Task to carry out
Give the entries as a numbered list, starting at the line that contains "Select the Email Facebok input box" and ending after the line that contains "Where should I", with blank lines left out.

Data entries

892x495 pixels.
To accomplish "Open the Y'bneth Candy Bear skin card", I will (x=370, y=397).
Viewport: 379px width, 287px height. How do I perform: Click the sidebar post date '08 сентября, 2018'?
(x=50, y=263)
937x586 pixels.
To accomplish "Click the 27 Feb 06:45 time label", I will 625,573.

==

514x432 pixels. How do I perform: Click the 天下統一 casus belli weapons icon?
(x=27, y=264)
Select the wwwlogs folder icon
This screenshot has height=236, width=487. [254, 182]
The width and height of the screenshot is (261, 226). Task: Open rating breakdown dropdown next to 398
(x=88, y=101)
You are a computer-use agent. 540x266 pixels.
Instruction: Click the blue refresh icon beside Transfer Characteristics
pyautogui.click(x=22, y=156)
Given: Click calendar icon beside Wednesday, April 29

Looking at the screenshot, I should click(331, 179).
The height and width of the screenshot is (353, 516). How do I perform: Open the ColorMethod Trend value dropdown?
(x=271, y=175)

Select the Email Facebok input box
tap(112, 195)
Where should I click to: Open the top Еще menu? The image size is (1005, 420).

--

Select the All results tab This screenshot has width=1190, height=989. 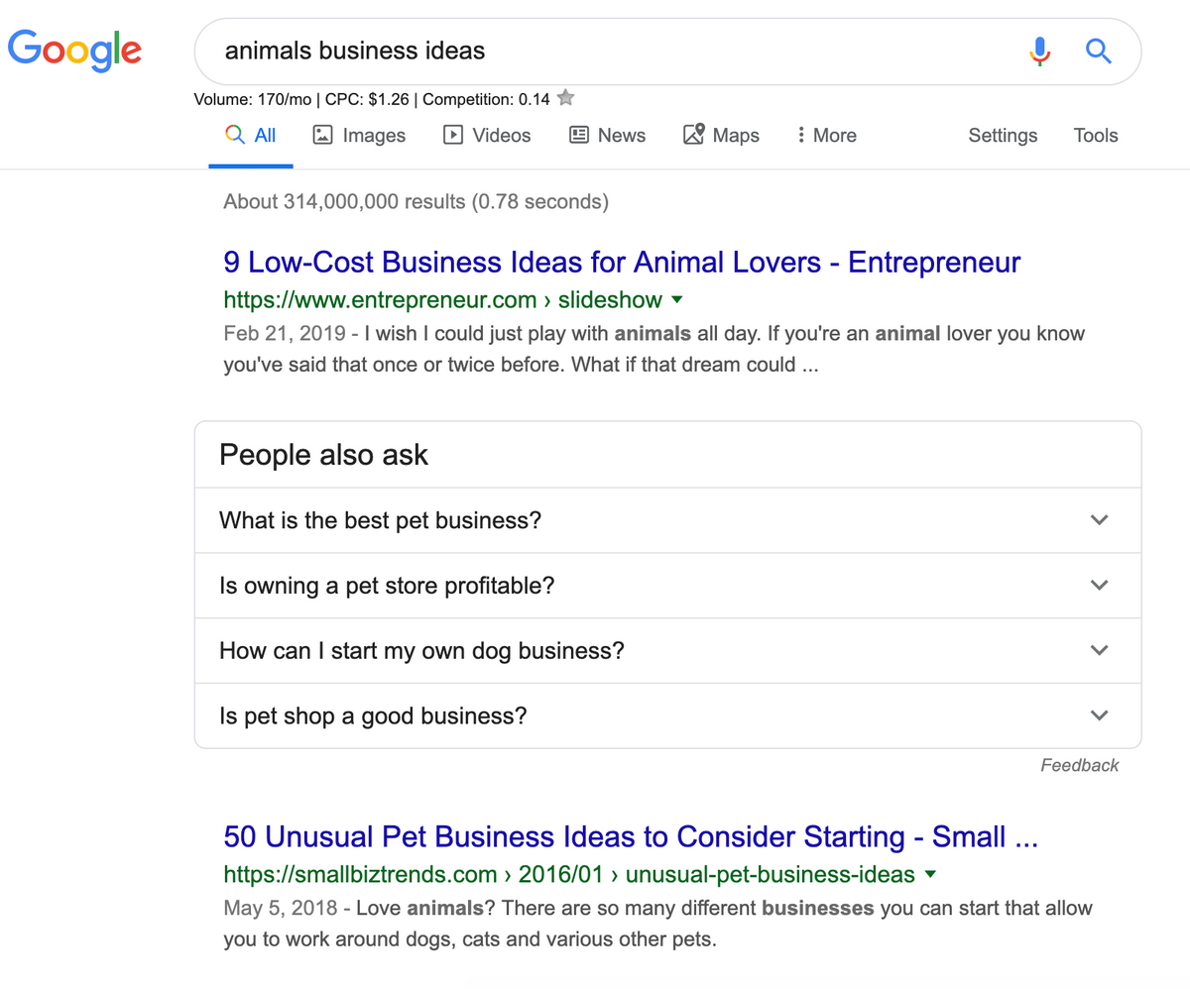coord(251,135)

Reply to the exercise
1. Select the Email Facebok input box
2. tap(112, 195)
3. Where should I click to: Open the top Еще menu? The image size is (1005, 420).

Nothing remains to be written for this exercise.